GIVEN DATA ::
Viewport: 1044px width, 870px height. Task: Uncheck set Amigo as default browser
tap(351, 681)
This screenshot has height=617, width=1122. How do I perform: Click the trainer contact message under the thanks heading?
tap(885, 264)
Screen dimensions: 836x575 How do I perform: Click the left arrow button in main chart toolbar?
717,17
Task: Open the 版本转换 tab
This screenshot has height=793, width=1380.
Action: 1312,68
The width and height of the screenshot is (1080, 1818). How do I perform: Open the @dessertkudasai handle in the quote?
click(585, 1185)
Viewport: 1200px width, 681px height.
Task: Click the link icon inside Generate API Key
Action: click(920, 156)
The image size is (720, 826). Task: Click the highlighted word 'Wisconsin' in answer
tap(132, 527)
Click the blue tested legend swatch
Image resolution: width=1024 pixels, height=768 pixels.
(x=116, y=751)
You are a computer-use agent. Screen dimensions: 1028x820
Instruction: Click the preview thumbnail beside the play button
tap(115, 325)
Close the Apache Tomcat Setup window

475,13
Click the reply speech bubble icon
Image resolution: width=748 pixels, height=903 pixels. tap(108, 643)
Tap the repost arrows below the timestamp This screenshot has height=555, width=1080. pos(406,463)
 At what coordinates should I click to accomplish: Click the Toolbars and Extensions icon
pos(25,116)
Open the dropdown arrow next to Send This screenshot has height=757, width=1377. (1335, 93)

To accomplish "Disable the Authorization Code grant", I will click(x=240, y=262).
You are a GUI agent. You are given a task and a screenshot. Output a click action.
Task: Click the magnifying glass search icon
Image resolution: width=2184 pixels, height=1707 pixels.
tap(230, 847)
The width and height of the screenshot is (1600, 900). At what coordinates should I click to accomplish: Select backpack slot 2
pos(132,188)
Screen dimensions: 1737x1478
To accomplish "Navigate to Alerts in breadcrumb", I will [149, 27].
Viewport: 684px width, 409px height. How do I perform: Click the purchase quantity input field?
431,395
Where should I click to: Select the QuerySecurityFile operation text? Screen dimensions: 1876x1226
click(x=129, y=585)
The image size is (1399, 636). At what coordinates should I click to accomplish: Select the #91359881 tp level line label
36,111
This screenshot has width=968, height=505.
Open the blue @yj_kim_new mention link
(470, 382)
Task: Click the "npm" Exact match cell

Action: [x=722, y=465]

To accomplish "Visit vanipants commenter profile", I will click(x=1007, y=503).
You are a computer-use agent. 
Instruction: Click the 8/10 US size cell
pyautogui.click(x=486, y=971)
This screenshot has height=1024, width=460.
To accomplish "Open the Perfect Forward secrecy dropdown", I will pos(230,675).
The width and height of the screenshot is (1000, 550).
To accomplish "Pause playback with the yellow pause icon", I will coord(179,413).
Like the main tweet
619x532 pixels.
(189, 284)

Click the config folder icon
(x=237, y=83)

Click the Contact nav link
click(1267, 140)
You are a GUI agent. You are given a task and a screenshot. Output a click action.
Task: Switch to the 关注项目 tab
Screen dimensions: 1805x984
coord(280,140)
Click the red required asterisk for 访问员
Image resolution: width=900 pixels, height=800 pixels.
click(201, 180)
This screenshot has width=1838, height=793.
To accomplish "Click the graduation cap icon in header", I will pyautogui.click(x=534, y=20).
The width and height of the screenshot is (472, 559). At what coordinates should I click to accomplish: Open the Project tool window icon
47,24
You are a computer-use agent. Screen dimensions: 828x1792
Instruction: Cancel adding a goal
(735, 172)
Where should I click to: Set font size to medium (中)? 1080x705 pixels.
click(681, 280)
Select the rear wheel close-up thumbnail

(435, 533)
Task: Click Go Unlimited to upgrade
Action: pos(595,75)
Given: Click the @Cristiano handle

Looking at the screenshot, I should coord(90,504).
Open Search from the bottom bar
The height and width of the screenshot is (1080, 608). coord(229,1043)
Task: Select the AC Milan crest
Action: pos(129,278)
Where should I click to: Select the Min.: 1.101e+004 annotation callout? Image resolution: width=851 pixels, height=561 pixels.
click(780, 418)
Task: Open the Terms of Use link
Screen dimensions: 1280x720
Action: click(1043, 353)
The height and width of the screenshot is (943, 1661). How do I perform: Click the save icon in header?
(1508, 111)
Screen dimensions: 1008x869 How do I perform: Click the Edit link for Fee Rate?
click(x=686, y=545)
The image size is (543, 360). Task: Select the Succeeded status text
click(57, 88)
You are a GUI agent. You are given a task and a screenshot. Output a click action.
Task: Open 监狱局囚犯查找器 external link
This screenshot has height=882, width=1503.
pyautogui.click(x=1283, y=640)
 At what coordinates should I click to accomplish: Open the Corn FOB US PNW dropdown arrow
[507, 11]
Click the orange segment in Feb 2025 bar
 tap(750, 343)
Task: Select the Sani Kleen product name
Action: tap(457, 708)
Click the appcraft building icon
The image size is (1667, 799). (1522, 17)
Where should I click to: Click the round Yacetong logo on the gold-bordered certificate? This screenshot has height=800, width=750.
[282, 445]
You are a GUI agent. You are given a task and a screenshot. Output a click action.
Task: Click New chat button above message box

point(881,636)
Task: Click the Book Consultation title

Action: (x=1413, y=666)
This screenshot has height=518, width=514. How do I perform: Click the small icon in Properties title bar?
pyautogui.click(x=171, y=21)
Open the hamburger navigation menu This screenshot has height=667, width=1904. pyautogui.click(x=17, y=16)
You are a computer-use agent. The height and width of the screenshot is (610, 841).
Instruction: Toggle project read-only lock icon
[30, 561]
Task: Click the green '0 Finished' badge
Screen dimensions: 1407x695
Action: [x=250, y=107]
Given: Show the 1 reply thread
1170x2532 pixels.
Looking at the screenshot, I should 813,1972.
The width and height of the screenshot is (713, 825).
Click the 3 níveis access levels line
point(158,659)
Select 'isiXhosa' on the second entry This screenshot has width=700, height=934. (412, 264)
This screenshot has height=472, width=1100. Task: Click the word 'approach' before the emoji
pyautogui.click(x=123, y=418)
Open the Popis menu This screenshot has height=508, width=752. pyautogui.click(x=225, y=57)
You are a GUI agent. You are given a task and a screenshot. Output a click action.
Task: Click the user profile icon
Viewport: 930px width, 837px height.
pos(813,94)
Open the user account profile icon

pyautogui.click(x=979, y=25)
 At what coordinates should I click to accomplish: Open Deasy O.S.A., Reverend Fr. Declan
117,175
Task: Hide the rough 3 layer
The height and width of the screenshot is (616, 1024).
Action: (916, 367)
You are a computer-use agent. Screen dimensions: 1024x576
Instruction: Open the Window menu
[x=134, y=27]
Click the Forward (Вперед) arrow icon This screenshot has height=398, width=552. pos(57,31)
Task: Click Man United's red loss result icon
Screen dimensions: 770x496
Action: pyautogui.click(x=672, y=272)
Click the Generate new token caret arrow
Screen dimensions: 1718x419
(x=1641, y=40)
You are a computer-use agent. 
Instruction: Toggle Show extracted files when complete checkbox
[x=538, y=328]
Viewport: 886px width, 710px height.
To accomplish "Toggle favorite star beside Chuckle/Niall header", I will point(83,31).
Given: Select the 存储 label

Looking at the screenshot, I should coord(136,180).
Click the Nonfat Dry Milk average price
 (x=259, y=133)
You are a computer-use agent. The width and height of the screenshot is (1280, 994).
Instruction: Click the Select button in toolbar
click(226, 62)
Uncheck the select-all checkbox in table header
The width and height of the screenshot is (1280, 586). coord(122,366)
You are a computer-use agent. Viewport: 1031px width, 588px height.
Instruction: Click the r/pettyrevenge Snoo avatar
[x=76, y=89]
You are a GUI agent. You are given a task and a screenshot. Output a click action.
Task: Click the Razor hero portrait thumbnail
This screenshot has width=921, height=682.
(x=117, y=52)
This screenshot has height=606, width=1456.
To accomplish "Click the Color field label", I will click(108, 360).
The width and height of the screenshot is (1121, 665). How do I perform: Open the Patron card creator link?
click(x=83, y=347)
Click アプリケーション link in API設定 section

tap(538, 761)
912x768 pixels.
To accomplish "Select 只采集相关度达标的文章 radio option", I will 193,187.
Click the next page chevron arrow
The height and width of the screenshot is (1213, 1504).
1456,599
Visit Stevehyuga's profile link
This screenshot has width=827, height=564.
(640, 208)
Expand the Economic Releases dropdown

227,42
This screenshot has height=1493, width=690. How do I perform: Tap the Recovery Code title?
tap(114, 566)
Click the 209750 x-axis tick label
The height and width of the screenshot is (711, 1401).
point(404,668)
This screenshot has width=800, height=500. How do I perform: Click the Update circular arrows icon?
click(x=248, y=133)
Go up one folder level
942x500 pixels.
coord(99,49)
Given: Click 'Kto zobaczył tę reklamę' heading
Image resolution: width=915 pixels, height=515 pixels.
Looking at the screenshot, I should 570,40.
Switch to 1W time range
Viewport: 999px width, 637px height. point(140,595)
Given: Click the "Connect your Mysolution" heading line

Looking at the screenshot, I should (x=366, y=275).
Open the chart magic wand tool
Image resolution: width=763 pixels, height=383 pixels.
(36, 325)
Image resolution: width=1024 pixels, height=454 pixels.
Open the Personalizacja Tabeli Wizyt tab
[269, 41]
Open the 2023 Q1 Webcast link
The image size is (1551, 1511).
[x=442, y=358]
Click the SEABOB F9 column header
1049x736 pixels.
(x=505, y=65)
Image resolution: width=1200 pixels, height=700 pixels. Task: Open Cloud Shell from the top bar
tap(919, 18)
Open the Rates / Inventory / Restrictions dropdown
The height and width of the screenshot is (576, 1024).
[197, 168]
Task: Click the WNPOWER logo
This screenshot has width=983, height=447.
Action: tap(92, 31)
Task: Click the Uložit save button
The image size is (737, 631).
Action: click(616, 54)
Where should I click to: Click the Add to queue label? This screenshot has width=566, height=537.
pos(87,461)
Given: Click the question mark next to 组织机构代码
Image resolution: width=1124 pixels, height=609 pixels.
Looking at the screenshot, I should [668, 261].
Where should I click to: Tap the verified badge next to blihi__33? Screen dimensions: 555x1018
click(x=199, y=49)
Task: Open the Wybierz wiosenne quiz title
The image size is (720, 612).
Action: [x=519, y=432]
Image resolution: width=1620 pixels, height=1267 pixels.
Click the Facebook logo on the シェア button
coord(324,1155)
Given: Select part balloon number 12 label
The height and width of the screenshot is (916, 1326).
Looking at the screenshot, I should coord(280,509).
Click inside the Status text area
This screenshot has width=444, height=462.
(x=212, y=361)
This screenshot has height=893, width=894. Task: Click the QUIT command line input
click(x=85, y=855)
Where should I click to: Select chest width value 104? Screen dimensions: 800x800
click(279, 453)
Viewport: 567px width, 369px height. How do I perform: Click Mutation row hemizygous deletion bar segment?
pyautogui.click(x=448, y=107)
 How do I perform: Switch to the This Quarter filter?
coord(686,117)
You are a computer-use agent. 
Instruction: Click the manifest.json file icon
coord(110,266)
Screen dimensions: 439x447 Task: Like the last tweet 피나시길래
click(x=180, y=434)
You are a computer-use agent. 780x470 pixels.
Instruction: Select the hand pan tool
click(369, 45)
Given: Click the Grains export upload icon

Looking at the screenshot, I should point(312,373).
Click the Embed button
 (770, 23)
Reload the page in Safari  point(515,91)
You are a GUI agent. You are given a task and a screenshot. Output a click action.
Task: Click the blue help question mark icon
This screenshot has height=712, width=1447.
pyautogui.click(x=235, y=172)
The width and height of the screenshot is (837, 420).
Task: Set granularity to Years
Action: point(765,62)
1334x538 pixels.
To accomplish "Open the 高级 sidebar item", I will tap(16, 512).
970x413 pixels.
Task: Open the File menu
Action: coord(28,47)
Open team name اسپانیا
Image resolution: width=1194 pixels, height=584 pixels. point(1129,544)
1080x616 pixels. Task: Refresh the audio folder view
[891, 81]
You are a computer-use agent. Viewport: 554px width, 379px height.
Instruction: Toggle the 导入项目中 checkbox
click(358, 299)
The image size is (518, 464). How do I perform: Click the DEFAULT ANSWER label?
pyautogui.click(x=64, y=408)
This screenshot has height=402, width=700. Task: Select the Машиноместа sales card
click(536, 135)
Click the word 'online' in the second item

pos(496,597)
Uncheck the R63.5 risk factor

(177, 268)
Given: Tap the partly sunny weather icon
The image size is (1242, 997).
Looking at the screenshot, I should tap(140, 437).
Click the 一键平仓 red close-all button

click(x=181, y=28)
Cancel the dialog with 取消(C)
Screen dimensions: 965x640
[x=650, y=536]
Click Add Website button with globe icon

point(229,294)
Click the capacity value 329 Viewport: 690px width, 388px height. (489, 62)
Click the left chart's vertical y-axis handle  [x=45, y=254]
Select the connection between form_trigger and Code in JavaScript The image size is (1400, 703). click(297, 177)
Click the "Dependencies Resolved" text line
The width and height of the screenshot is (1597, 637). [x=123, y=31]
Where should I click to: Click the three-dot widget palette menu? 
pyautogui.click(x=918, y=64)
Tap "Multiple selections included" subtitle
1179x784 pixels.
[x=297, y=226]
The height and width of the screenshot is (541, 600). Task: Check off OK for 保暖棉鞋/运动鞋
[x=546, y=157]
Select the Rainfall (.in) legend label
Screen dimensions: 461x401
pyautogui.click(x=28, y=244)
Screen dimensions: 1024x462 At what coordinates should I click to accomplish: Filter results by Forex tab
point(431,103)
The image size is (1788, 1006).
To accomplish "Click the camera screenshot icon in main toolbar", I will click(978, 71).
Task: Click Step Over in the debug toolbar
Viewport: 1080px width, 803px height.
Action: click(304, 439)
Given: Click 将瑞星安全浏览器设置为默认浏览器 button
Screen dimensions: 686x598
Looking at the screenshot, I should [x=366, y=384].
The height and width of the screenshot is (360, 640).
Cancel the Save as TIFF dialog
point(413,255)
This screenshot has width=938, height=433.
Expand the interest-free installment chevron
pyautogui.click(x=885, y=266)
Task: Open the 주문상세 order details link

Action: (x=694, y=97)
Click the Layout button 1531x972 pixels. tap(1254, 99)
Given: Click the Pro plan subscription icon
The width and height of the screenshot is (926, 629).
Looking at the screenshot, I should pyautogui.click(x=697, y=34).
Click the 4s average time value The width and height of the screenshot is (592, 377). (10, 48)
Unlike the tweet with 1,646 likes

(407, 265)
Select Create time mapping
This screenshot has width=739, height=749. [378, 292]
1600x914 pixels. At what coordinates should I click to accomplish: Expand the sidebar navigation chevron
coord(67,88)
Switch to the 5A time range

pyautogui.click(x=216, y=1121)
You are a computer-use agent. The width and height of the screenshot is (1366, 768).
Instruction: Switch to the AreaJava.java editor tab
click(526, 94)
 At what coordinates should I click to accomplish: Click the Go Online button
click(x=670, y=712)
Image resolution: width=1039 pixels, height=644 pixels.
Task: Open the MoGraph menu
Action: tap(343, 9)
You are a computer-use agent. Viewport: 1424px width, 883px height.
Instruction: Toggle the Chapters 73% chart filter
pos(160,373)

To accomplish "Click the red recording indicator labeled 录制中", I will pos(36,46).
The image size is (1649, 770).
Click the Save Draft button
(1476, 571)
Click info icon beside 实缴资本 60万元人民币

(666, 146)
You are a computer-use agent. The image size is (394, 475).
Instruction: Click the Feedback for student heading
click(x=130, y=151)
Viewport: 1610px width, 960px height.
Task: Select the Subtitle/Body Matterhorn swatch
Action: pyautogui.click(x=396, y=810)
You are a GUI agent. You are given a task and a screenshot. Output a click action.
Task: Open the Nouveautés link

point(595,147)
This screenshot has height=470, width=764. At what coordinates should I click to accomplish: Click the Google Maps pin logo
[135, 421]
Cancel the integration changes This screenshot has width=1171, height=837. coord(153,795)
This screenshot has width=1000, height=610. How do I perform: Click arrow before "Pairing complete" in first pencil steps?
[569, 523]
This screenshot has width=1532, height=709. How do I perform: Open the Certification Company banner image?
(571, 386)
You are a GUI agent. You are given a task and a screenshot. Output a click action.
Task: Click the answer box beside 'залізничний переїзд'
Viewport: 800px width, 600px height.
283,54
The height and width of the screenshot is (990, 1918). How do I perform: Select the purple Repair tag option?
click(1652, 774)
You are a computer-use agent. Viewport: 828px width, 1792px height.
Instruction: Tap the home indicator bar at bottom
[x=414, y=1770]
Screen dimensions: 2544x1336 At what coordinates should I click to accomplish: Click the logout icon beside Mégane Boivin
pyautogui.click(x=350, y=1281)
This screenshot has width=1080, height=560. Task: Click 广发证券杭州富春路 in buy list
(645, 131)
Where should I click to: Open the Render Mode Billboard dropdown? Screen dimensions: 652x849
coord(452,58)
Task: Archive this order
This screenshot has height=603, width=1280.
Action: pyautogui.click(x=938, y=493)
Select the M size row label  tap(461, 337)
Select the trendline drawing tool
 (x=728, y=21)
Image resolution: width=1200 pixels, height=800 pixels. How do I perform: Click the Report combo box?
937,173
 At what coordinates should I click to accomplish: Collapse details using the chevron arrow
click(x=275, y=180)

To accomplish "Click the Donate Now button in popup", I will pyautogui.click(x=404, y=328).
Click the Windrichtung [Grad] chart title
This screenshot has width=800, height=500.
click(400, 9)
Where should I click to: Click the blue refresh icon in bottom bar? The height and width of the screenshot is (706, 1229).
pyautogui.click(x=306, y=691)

EXERCISE DETAILS ::
Where a line of the records includes "Visit", copy it.

SOLUTION FOR THIS EXERCISE ::
To accomplish "Visit vanipants commenter profile", I will click(x=1007, y=503).
Visit Stevehyuga's profile link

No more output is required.